Stone Spring
{4.5/5} “What if Zesi was right? What if she had been driven mad by the horrors of the Great Sea? She was still only fifteen years old, after all. Sometimes she still had nightmares of the man with no face, her father’s corpse washed up by the sea. Who was she to shape the future? What if this nascent scheme to save Etxelur from the sea was just a fever dream?”
Stone Spring by Stephen Baxter, published in 2010
Ana is 14 and she’s becoming a woman. She lives in the village of Etxeler on the sea, with her grandmother. Two men come from Albia, as they do every 7 years — they do things differently there. They come to trade and talk — and maybe find a wife.

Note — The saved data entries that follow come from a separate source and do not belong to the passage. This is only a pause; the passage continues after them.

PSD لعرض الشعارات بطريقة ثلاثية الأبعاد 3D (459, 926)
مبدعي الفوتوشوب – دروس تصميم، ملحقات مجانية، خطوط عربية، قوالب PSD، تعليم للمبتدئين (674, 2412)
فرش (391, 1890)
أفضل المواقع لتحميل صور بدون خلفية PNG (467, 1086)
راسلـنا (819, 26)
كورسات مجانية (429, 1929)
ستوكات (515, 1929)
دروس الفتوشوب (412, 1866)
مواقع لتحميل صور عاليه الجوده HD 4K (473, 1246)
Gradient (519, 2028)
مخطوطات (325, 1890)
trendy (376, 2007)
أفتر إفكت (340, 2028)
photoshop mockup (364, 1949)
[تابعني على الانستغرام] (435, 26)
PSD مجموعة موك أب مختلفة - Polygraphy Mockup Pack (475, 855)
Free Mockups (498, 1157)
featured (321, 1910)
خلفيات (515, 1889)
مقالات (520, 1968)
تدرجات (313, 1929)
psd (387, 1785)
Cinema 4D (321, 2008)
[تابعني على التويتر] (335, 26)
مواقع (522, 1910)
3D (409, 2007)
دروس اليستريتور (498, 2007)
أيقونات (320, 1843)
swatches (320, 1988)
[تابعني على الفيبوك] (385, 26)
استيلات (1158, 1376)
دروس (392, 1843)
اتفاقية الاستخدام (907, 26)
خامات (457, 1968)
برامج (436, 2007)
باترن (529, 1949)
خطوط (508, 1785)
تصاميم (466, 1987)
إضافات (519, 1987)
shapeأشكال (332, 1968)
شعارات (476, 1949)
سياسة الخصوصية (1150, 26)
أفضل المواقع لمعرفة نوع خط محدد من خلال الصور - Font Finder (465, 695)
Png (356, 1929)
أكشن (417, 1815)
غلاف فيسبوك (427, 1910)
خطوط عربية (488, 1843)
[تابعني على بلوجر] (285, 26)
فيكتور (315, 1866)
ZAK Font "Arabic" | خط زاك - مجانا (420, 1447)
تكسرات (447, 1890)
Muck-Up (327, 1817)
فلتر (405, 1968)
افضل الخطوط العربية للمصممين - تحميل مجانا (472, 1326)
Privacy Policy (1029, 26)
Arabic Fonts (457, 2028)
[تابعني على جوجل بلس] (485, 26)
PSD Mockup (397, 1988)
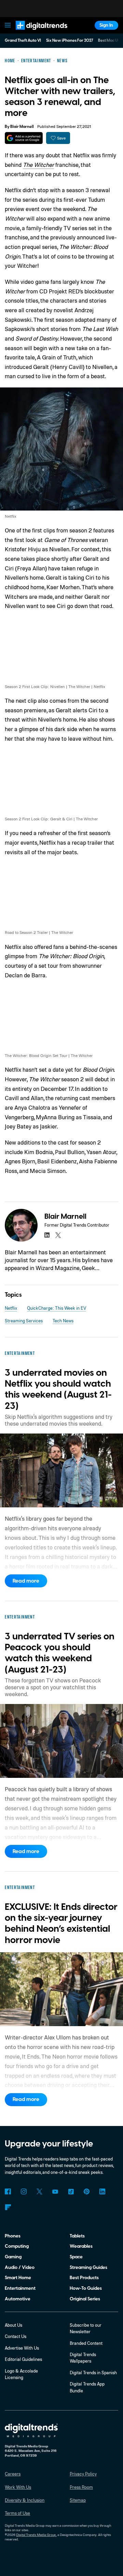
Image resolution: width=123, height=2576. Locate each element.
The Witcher (38, 164)
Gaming (13, 2257)
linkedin (47, 1235)
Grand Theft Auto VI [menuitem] (23, 40)
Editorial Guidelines (23, 2359)
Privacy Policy (83, 2473)
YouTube (55, 2191)
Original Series (85, 2299)
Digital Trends (35, 32)
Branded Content (86, 2343)
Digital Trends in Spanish (93, 2372)
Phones (12, 2236)
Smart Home (18, 2277)
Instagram (23, 2191)
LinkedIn (102, 2191)
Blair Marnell (22, 127)
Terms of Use (17, 2513)
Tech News (63, 1320)
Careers (12, 2473)
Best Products (84, 2277)
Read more (26, 1581)
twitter (57, 1235)
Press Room (81, 2487)
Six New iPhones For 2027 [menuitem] (69, 40)
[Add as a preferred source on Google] (24, 138)
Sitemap (78, 2500)
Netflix (11, 1308)
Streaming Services (24, 1320)
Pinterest (87, 2191)
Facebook (8, 2191)
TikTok (71, 2191)
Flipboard (8, 2207)
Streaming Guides (88, 2267)
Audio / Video (20, 2267)
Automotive (17, 2299)
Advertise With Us (22, 2348)
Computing (17, 2246)
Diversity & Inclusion (24, 2500)
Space (76, 2257)
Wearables (81, 2246)
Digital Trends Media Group (36, 2535)
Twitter (39, 2191)
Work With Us (18, 2487)
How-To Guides (86, 2288)
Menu (8, 25)
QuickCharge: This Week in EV (56, 1308)
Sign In (106, 25)
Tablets (77, 2236)
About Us (13, 2325)
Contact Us (15, 2336)
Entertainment (20, 2288)
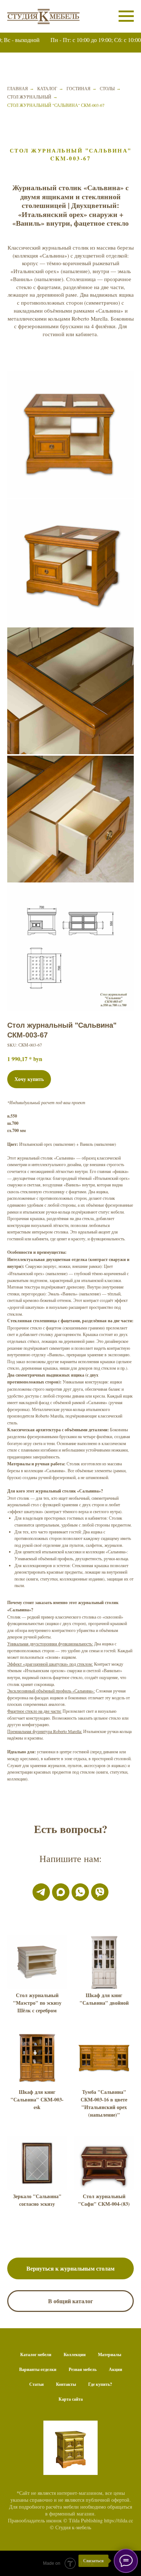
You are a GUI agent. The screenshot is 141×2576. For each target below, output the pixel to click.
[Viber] (99, 1892)
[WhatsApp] (80, 1892)
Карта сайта (71, 2399)
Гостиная (78, 88)
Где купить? (100, 2384)
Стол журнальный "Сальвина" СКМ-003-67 (55, 105)
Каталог (47, 88)
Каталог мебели (35, 2354)
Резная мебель (83, 2369)
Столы (107, 88)
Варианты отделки (37, 2369)
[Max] (60, 1892)
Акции (115, 2369)
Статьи (36, 2384)
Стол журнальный (29, 97)
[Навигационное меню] (126, 16)
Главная (17, 88)
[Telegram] (41, 1892)
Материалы (109, 2354)
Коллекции (75, 2354)
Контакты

Ice Dreamer has been on the move forever. There are only 4 people left in her group. Mammoth Talker brings them to the site of a large number of bison killed by Cowards. He wants them to take some readily available meet, since there’s more than enough.
This is the first novel in the Northland trilogy.

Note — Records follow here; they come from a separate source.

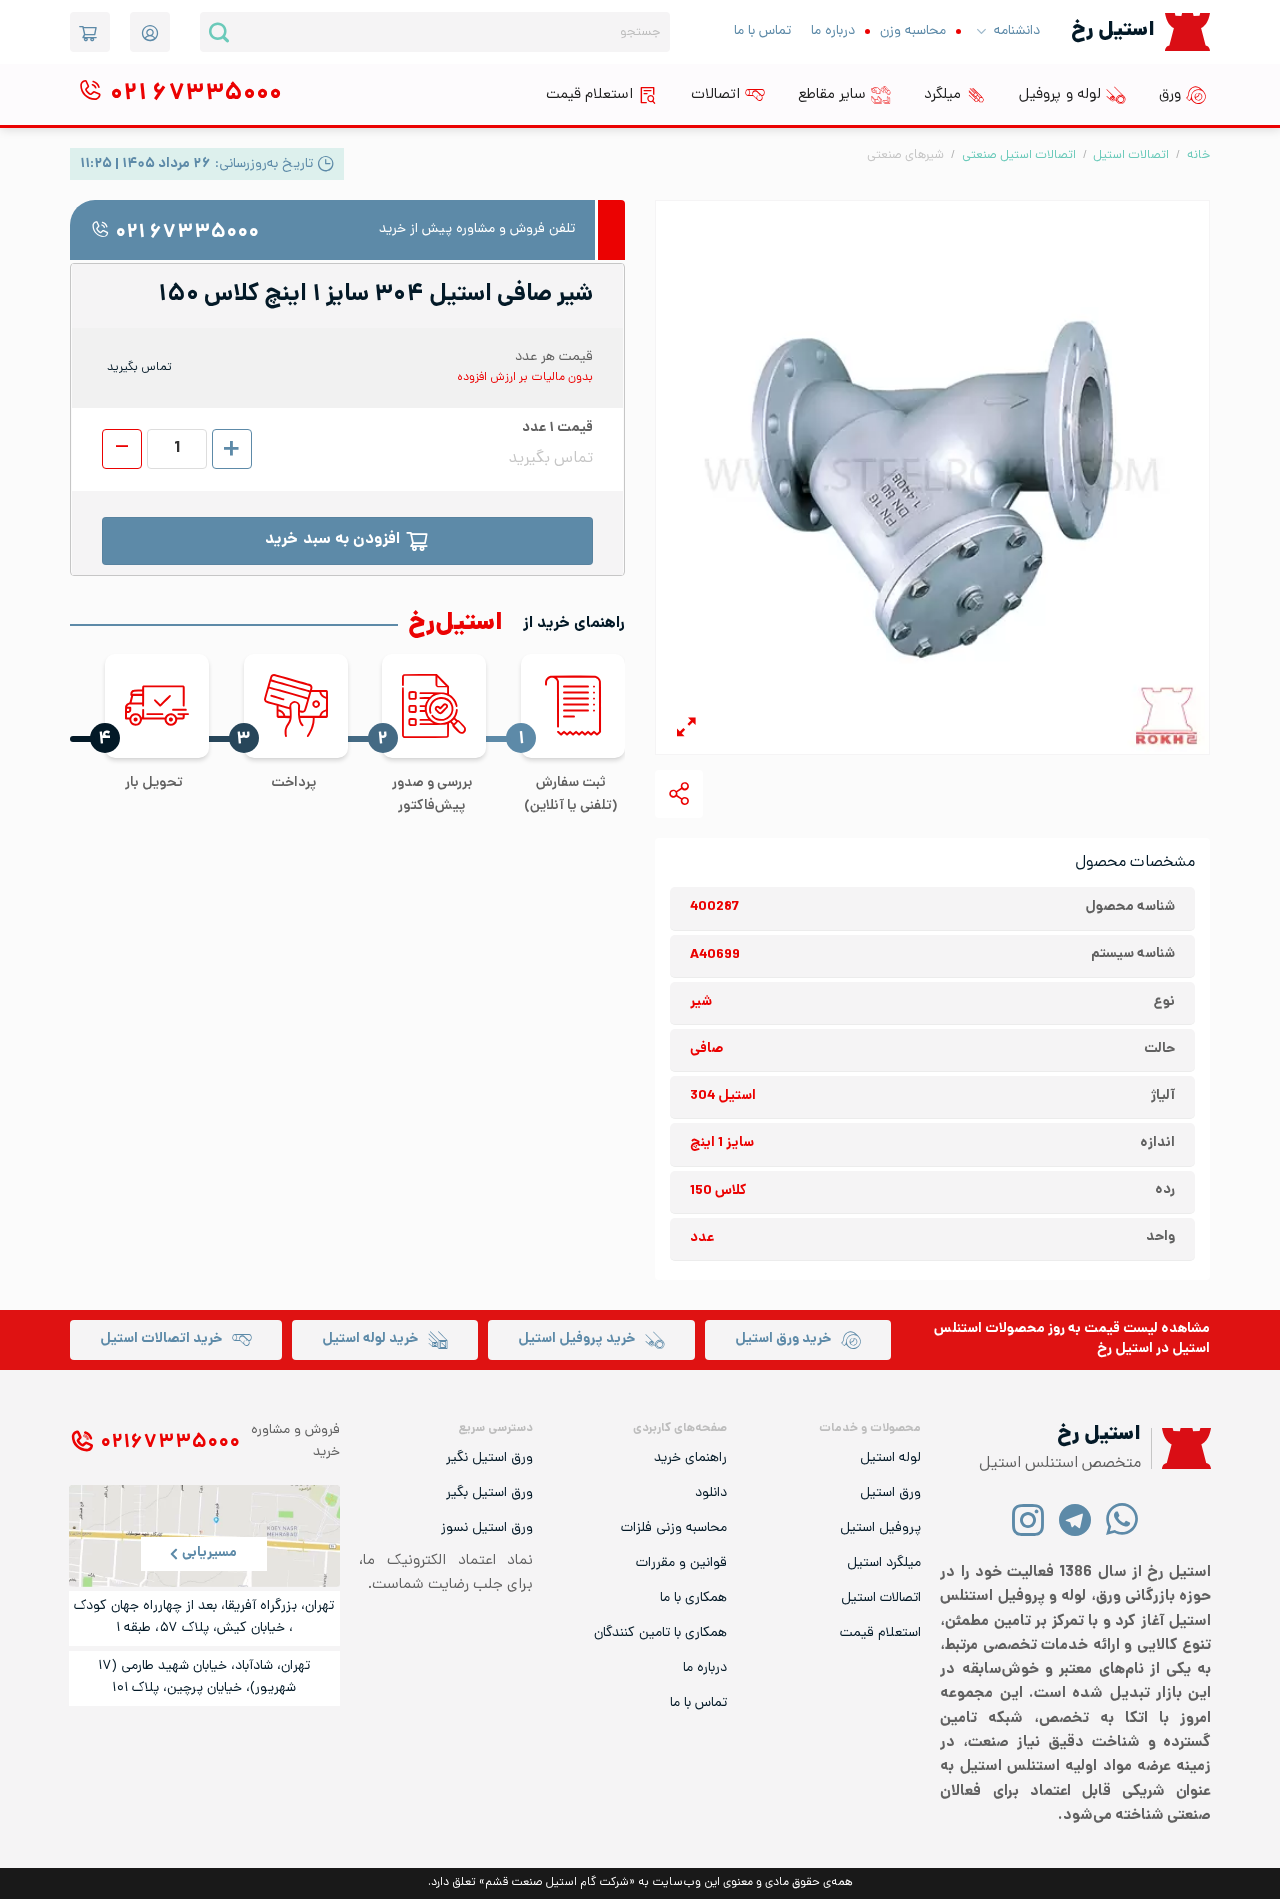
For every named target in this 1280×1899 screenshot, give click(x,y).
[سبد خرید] (90, 32)
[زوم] (686, 730)
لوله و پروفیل (1060, 95)
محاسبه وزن (913, 31)
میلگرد (942, 95)
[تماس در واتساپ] (1122, 1518)
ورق (1170, 95)
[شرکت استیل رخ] (1181, 1448)
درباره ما (833, 31)
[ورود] (150, 32)
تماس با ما (762, 31)
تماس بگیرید (139, 368)
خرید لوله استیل (370, 1339)
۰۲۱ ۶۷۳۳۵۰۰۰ (187, 233)
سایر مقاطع (832, 95)
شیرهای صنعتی (905, 155)
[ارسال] (219, 32)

It’s about hunters and fishers, far-ranging traders, and — the newest kind of people — city dwellers and dyke makers. It’s about people for whom nature is a big force in their lives.
If you enjoyed Kim Stanley Robinson’s Shaman, you’ll enjoy this one. It is pretty much historical fiction, but there’s a subtle alternate history component to it which will probably be stronger in the sequels.
I’ve read 17 books by Baxter. I previously reviewed World Engines: Creator.